Rowland’s major point is that the Church was not close-minded about Galileo and his support of the so-called Copernican heresy, and overall, he makes a good case for this position, citing examples of individuals at the highest levels of hierarchy who thought Copernicus was probably right.
The Church’s real objection to Galileo, according to the author, involved how the astronomer expressed his belief. Galileo thought the universe “was essentially a mathematical reality, in some literal way composed of numbers.” The Church could not accept this position because it excluded the possibility of an ultimate purpose to existence. Therefore, the argument between Galileo and the Church was really about “the nature of reality and what we can truly know”—an argument that Rowland believes, continues to “bedevil” modern civilization to this day.
Galileo’s mistake was in believing that “nature is its own interpreter.” The author argues it is wrong “to assert, as Galileo did, that there is a simple unique explanation to natural phenomena, which may be understood through observation and reason, and which makes all other explanations wrong…Scientists do not discover laws of nature, they invent them…Society’s ‘facts’ about nature are not preexisting truths, they are human constructs…the truth that science ‘discovers’ is not objective and immutable, it is subjective and socially contingent.”
Interspersed throughout the book are present-day dialogues, or conversations, between the author, his friend and former student Berkowitz, and a nun, Sister Celeste, in which they expand the science-versus-faith debate. These conversations take place in various places in Italy that have a connection with Galileo’s life, so the reader gets a flavor of the physical settings associated with the trial.
However, at times the dialogues are distracting to the book’s overall flow, and Rowland’s tone sometimes slips into condescension toward his conversational partners, characters who are not always successfully portrayed as people who exist beyond their stereotypical roles.
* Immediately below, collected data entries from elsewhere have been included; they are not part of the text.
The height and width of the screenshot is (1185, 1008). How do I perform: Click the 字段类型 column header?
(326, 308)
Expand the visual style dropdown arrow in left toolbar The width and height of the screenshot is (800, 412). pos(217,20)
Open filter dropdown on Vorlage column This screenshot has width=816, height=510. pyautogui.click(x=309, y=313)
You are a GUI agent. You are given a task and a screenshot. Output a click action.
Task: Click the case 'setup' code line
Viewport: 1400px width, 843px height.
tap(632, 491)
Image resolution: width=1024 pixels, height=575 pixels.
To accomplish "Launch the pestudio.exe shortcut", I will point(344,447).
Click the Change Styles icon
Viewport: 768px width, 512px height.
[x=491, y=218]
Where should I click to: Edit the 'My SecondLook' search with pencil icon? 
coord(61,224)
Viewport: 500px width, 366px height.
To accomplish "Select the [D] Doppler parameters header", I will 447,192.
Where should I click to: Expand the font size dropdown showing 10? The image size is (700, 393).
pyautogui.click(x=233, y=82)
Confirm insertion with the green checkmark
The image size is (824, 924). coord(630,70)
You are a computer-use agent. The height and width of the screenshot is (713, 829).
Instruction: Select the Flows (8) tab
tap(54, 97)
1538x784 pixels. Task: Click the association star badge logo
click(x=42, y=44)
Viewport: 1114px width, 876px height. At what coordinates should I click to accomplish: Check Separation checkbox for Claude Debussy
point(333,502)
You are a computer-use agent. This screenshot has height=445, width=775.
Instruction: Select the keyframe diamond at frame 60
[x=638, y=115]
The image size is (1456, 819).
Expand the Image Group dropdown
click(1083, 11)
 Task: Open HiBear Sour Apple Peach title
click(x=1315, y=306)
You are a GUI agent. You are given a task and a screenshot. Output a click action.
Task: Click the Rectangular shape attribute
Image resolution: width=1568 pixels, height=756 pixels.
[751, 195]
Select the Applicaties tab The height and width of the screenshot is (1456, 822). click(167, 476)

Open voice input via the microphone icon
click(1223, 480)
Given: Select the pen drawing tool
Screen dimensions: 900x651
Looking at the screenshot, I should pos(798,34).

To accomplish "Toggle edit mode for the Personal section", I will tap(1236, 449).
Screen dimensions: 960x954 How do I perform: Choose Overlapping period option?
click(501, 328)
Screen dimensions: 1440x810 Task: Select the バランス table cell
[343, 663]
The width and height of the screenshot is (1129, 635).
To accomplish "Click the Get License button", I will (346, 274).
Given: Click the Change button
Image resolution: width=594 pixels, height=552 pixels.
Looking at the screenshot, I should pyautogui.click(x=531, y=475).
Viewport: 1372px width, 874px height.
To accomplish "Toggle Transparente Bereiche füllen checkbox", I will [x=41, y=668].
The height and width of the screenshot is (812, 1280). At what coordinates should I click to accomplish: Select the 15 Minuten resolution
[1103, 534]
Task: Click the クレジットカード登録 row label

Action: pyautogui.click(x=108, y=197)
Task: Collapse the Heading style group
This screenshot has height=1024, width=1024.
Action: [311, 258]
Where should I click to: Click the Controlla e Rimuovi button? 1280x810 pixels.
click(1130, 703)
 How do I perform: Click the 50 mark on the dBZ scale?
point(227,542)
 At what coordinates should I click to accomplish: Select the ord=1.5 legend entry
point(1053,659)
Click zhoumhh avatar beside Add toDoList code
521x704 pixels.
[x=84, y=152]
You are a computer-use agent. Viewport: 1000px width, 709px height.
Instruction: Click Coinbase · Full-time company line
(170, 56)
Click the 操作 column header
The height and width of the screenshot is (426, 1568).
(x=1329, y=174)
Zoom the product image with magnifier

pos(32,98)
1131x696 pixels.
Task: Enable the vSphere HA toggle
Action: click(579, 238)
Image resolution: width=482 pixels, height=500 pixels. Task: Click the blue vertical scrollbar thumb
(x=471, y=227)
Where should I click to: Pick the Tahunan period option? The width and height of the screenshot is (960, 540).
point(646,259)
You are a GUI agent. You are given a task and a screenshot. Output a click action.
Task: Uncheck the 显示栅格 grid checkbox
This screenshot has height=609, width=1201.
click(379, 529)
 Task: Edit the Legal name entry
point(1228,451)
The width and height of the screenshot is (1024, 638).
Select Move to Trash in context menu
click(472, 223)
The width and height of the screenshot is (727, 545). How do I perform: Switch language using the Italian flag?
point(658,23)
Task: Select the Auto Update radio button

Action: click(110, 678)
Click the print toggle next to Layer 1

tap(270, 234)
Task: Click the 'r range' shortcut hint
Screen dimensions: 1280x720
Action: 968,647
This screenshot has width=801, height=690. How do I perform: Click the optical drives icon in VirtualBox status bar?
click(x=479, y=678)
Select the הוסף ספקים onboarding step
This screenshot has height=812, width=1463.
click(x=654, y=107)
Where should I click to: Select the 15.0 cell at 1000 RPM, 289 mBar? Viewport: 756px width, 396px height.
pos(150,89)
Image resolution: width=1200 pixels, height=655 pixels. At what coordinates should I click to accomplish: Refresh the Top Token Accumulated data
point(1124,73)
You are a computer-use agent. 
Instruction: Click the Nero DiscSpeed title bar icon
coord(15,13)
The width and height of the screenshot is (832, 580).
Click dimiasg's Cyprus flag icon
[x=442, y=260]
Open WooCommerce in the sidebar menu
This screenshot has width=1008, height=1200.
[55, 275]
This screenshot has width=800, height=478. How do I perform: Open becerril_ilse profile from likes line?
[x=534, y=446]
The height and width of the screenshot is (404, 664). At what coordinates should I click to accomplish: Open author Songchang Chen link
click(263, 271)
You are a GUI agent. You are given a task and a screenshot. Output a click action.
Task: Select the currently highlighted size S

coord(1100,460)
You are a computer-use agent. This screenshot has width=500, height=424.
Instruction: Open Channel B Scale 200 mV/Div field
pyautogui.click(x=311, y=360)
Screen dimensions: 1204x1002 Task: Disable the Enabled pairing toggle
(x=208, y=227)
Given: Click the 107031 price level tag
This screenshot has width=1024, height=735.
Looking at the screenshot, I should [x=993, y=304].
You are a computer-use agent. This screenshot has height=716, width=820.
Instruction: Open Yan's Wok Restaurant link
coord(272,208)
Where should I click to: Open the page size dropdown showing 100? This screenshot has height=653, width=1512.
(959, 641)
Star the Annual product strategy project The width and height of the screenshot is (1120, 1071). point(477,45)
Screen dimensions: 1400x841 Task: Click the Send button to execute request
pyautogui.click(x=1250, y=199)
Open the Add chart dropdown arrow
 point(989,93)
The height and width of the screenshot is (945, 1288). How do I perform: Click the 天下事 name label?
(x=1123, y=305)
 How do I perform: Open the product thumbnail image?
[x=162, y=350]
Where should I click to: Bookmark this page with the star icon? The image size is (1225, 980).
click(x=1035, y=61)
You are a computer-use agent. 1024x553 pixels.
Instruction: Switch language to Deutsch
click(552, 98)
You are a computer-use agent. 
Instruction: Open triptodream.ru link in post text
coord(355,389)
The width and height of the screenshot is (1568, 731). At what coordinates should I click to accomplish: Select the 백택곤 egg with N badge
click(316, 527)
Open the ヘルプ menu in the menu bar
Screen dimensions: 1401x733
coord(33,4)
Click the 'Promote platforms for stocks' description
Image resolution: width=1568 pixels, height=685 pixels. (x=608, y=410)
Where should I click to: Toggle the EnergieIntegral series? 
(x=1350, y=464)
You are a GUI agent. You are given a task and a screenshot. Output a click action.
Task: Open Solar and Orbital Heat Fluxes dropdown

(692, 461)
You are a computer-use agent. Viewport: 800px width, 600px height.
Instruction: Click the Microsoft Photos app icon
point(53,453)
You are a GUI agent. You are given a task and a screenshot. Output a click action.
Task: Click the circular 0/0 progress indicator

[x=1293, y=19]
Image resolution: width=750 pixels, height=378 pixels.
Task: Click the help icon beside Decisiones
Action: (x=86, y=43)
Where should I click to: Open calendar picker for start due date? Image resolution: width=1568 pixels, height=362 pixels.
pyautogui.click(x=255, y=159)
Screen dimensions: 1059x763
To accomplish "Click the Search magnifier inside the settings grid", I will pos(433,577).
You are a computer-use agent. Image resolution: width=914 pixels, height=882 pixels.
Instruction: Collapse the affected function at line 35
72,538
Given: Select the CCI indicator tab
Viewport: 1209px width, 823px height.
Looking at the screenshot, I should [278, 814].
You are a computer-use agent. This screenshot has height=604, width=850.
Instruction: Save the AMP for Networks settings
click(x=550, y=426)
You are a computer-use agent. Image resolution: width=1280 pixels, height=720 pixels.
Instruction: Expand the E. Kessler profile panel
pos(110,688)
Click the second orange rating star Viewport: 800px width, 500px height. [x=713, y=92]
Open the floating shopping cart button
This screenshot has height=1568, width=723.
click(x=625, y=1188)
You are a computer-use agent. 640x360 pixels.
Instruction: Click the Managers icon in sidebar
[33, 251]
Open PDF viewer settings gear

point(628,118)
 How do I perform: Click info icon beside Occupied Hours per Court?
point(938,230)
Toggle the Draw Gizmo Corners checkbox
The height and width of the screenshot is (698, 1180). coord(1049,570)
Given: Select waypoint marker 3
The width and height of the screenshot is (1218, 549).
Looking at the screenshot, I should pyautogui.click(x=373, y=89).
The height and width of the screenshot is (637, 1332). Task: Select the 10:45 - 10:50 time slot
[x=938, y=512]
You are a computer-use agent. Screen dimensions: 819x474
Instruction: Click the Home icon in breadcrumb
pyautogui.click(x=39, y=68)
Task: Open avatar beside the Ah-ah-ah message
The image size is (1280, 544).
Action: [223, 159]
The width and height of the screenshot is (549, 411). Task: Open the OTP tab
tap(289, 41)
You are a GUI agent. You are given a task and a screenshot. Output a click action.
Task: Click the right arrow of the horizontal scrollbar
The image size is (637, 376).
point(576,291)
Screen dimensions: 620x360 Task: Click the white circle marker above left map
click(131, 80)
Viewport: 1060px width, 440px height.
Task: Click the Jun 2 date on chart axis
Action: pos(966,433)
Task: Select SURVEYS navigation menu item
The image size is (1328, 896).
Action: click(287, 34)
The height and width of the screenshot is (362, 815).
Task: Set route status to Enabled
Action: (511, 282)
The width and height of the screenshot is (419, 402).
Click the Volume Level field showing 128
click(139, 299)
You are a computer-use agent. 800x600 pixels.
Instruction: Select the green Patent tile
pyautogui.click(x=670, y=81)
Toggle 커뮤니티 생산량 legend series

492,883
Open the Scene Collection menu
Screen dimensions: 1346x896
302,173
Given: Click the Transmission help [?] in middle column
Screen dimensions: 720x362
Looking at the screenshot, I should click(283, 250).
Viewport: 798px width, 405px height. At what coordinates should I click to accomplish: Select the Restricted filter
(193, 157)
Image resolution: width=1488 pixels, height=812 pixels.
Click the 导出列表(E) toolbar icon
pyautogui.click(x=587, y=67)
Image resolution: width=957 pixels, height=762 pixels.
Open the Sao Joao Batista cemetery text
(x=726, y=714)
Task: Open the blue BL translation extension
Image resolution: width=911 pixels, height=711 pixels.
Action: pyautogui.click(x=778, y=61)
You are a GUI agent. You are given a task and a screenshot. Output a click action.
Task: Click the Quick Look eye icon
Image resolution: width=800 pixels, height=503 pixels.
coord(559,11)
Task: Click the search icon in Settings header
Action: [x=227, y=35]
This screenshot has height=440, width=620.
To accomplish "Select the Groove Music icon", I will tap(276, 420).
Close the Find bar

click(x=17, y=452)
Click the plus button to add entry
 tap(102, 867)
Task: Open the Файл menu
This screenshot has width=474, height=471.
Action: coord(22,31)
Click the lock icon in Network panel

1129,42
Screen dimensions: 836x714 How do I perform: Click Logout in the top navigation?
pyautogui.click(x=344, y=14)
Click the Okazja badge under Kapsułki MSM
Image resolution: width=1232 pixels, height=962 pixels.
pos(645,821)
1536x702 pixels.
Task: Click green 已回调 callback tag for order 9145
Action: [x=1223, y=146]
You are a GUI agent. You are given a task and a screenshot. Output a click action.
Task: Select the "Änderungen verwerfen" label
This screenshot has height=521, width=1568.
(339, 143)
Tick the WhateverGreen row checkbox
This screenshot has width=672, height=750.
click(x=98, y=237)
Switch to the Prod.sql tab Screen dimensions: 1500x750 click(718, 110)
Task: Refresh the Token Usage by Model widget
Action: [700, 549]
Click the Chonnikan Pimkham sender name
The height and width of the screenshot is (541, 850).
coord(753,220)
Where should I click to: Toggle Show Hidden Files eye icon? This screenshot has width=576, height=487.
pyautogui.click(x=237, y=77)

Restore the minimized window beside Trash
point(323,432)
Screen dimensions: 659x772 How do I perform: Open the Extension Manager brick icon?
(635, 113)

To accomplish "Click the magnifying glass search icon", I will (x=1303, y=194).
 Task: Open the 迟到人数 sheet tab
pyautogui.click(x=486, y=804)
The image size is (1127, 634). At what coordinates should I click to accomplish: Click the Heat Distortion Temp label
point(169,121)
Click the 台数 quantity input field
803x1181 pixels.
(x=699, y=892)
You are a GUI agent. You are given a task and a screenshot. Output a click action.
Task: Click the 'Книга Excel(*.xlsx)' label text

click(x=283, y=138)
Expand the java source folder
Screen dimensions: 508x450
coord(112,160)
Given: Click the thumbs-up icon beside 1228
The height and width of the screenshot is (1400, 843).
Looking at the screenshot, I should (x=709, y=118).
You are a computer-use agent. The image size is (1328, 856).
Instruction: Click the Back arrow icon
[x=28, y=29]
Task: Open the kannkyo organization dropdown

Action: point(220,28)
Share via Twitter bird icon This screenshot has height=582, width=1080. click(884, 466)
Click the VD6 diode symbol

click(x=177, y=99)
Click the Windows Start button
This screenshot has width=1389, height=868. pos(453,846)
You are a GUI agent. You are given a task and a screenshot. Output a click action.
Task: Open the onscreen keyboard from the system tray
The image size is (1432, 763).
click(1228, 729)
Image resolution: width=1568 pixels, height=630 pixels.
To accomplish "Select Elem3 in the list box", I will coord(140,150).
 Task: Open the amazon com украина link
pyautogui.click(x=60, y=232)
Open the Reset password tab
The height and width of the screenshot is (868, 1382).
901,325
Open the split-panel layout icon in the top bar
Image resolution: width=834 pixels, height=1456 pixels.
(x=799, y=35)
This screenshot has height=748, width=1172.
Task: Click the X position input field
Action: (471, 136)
For example, Berkowitz always takes the side of materialistic, scientific inquiry, while Sister Celeste, whom Rowland repeatedly describes as “the little nun,” favors mystery and faith. The dialogues present additional biographical and historical information about important figures like Kepler and Copernicus, which is sure to be appreciated by readers.
The author is not unbiased in his presentation—nor should he be since he is taking part in one of the iconic debates of Western intellectual history. For example, he describes Aristotle’s ideal man as “a country-clubbish, self-righteous creature of decidedly materialistic leanings. A bit of a stuffed shirt. Very modern, in fact.” The author seems to dislike Galileo as a person as well. He describes him as “insufferable” and cites the “polemical” and “bellicose” style of Galileo’s writing, especially in The Starry Messenger, as the real reason for the Church’s criticism of its ideas.
Overall, this is an interesting take on one of the central events in Western intellectual history and is likely to be well received by readers who relish debate about the nature of truth and knowledge.